15 imagens 30x45 / 40x60 / 60x90cm fotografia digial impressão jacto de tinta papel Epson Premium luster photo



Reminiscência MARGARIDA MACEDO BASTO O armazém do meu pai, antiga garagem de camiões, situado em Almeirim, recheado de pequenas e grandes peças de aeronáutica, que já há alguns anos se encontra “abandonado”. Porquê este armazém? Por ser um espaço para onde o meu pai se deslocava em dias certos da semana e onde, pacientemente, abria pequenas embalagens via o seu conteúdo, registando-o, e determinando por fim, o seu destino. Por ser um espaço amplo com características muito próprias, com espaços interiores e exteriores, onde pequenos raios de luz natural entram de vez em quando aqui e ali, devido às falhas que o telhado apresenta.
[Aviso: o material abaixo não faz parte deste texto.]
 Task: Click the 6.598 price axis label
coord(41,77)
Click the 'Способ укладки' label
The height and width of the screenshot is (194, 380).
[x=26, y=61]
O armazém, com o seu ar escuro, frio e inóspito, retratei-o percorrendo todos os seus corredores com mesas cobertas de variadíssimos materiais, evidenciando os mais pequenos pormenores perdidos no chão ou nas paredes e é através de um trabalho de seriação, que mostro também algumas peças do seu ‘íntimo’. Porquê o título Reminiscência? Por ser uma recordação que ainda tenho presente na minha memória mas que com o tempo se irá dissipando. Pedaços fragmentados, quase esquecidos. O trabalho é composto por dois painéis em que o primeiro mostra o espaço sombrio contrastando com o segundo que mostra as peças individualizadas num espaço iluminado. 40 imagens 24x16cm fotografia digial impressão jacto de tinta papel Enhance mate 260g 2 molduras 109x94cm



Sonhos PAULO FERNANDES PEDROSO Havia pedras soltas a cobrir o solo daquela paisagem modificada. Uma almofada abandonada deteve a minha curiosidade. Percorri o terreiro de olhos pregados nos meus passos e aproximei-me. Naquele instante, em que eu observava a almofada, imaginei histórias fugazes. Suspeitei que pudesse tratar-se de um travesseiro carregado de sonhos cujo utilizador se recusou a guardá-lo na sua posse, evitando assim cumplicidades inconvenientes.

13 imagens 10x15, ​18x27, ​50x33cm fotografia digial impressão jacto de tinta papel cold press natural 340g suporte pvc 3mm



O 4:5 é um colectivo de formação fotográfica que desenvolve cursos de projecto que tem como principal objectivo o desenvolvimento e acompanhamento de trabalhos fotográficos de longa duração. Pretende ser um espaço interdisciplinar de debate e comunicação visual, alargado às várias práticas da imagem fotográfica, dotando os seus participantes de ferramentas e metodologias próprias a um desenvolvimento sólido e coeso do discurso visual da linguagem fotográfica.